Uma das experiências de organização mais exemplares e efetivas de combate à pandemia vem acontecendo em Paraisópolis, na cidade de São Paulo, como mostra uma pesquisa do Instituto Pólis, divulgada em 23 de junho de 2020. A comunidade de Paraisópolis organizou-se por meio de três eixos de ação. O eixo central foi a criação de presidentes de rua, voluntários responsáveis por monitorar a saúde dos moradores – cada um encarregado por 50 famílias de sua rua. Atualmente, são 652 presidentes, dos quais 536 são mulheres, que foram capacitadas para dar encaminhamento às pessoas que apresentarem sintomas, além de serem responsáveis por arrecadar e distribuir cestas básicas. O segundo eixo foi a construção de um sistema de saúde na comunidade, que transformou escolas públicas em centros de acolhimento para infectados poderem ficar em quarentena de maneira segura, contratou médicos, socorristas e enfermeiros para atuar 24 horas dentro da comunidade – e três ambulâncias equipadas para o atendimento de sintomáticos da Covid-19, incluindo uma UTI móvel -, capacitou 240 moradores para atuar como socorristas para apoiar 60 bases de emergência para pronto atendimento, criadas com a presença de bombeiros civis; e obteve, por meio de parceria privada, 20 mil testes, disponibilizados nas três Unidades Básicas de Saúde do bairro.

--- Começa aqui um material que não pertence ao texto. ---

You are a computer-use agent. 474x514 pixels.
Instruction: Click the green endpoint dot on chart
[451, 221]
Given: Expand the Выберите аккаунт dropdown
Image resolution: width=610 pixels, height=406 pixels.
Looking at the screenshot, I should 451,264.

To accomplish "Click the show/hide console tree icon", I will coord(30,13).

O terceiro eixo estruturante do combate à pandemia em Paraisópolis tem sido articulações para doações, atividades de geração de renda e produção de alimentação para a comunidade. É importante destacar o protagonismo das mulheres na coordenação dessas articulações. Elizandra Cerqueira, Presidente da Associação de Mulheres de Paraisópolis, coordena uma ação de produção e entrega de 10 mil marmitas por dia na região, que funciona por meio de uma vaquinha virtual que permite que um restaurante da região siga funcionando, produzindo, distribuindo as marmitas e remunerando 20 mulheres que trabalham no restaurante e foram alunas de um curso de culinária oferecido desde 2006 pela associação de Mulheres de Paraisópolis. Outra iniciativa importante foi lançada por Rejane Santos: a campanha Adote uma diarista, cujo valor doado é usado para apoiar diaristas que moram na comunidade. Por fim, as costureiras do projeto Costurando Sonhos, que já existia na região, têm confeccionado em suas casas máscaras para serem distribuídas para os moradores de Paraisópolis.

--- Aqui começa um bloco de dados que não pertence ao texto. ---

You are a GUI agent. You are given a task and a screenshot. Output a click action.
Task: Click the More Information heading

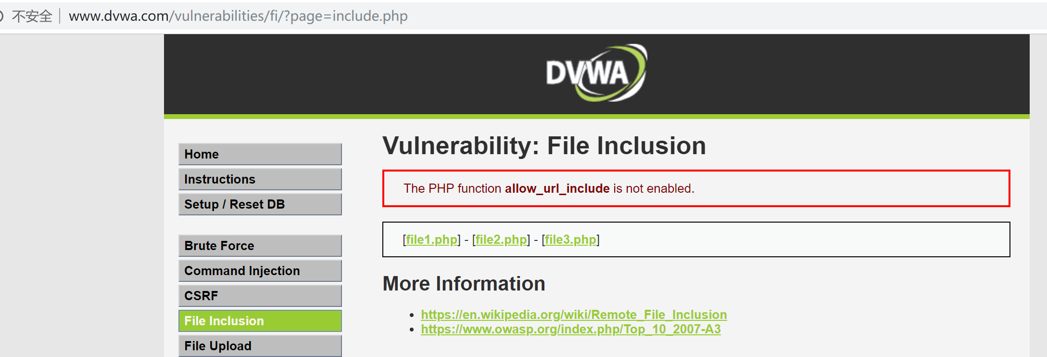[464, 284]
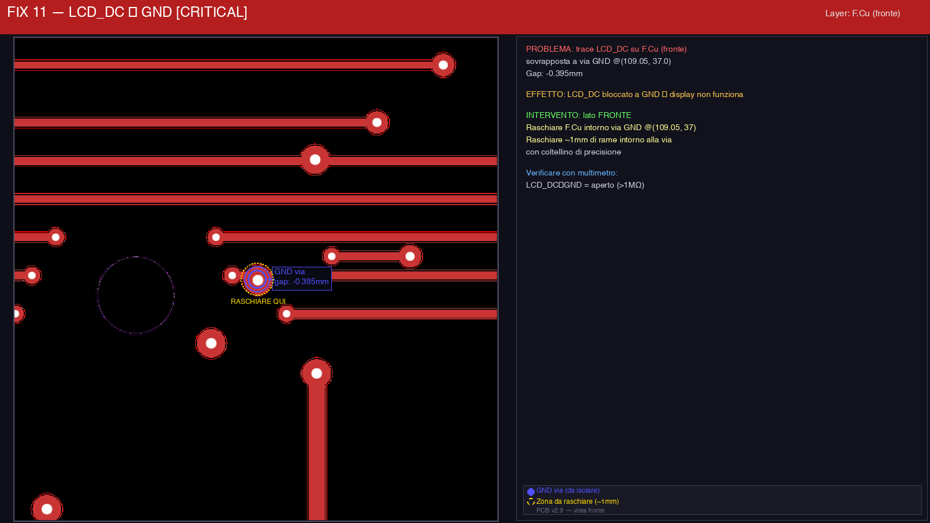Click the wide vertical copper trace
This screenshot has height=523, width=930.
317,453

Essas são iniciativas de solidariedade popular nacionais e locais que, embora não contem com o volume de recursos financeiros e midiático da solidariedade S.A., geram grande impacto na realidade da população das periferias: comunicam, informam, fortalecem e organizam a vida do povo. Diferente da forma bancária, são formadas e estruturadas a partir de relações participativas: todos os envolvidos acrescentam, produzem e constroem a solidariedade. Com o CoronaChoque, o agravamento de relações precárias de trabalho e seus impactos negativos sobre a renda da população, a autonomia, a criatividade, a ousadia e a responsabilidade coletiva do “nós por nós” se mostram fundamentais para garantir a vida nos territórios constantemente vulnerabilizados pelo Estado. Reconhecer e resgatar a solidariedade popular é apostar na infinita capacidade de ação, superação e criação do povo para seguir produzindo e reconstruindo o Brasil que queremos.